Short problem A
In the fish distribution passage, rewrite the part from "Species association analyses" to "association among species.", putting "principal components analysis" in place of "factor analysis".
Short problem B
Continue the fish distribution passage from the point where it stops.

Statistical Analyses of Fish Distributions


Several univariate and multivariate statistical methods have been used to explain the distribution of fish species in streams. Assumptions that must be considered when using these techniques for the analysis of ecological data are provided by Zar (1984) for univariate analyses and Gauch (1982), Ludwig and Reynolds (1988), and Johnson and Wichern (1992) for multivariate analyses.

Species association analyses

Analyses involving species associations of entire stream fish communities are uncommon. Echelle and Schnell (1976) determined associations among 48 fish species in the Kiamichi River, Oklahoma, using factor analysis, a technique which reduces large data sets into small numbers of components. The components then allowed assessments of the species associations, since each component was composed of groups of positively associated species. A similar study was conducted by Rose and Echelle (1981) on the Little River, Texas. Associations among 31 fish species were determined also using factor analysis, which produced four components (factors), each containing positively associated species. The results were correlated with 14 habitat variables to determine the major determinants of association among species.

Dataset excerpt
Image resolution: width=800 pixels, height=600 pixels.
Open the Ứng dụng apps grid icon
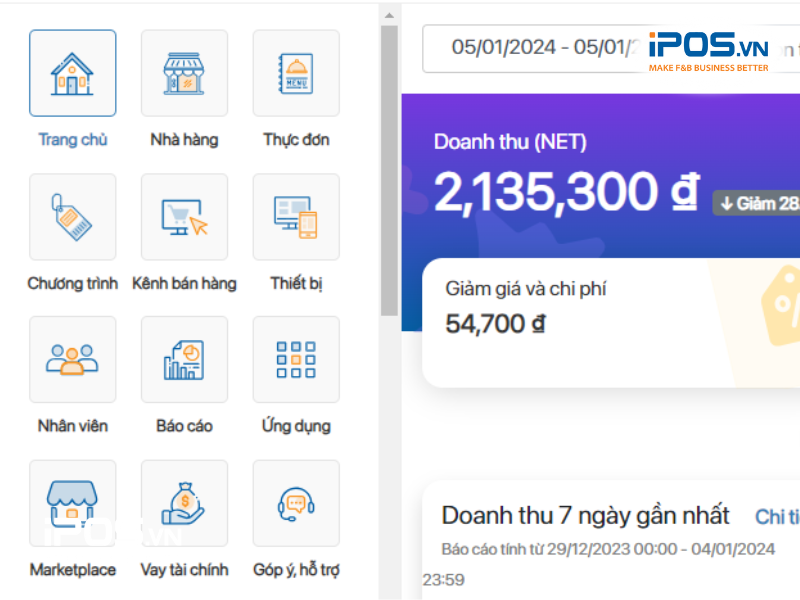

Expected output A
Species association analyses

Analyses involving species associations of entire stream fish communities are uncommon. Echelle and Schnell (1976) determined associations among 48 fish species in the Kiamichi River, Oklahoma, using principal components analysis, a technique which reduces large data sets into small numbers of components. The components then allowed assessments of the species associations, since each component was composed of groups of positively associated species. A similar study was conducted by Rose and Echelle (1981) on the Little River, Texas. Associations among 31 fish species were determined also using principal components analysis, which produced four components (factors), each containing positively associated species. The results were correlated with 14 habitat variables to determine the major determinants of association among species.

Expected output B
Hawkes et al. (1986) placed 39 fish species from 410 stream sites in Kansas into 10 ecologically meaningful assemblages using principal components analysis (PCA). Hughes and Gammon (1987) used cluster analysis (CA) to group fishes into upriver and downriver assemblages of the Willamette River, Oregon; and Sepkoski and Rex (1974) grouped mussels of coastal rivers into meaningful assemblages using CA, which does not require species abundance data (Ludwig and Reynolds 1988).

Species-area relationships

The relationship between numbers of species and habitat area or volume has been of relevance to ecologists for many years (Gleason 1922). Studies of species-area relationships of stream fishes have used various measures of area, including total watershed area (Eadie et al. 1986, Watters 1992), stream surface area (Bronmark et al. 1984), total habitat volume (Angermeier and Schlosser 1989), or multiple variables including total stream length and total watershed surface area (Livingstone et al. 1982). Techniques for species-area analyses have involved both simple regression (Strayer 1983, Bronmark et al. 1984, Watters 1992) and stepwise multiple regression (Livingstone et al. 1982, Eadie et al. 1986).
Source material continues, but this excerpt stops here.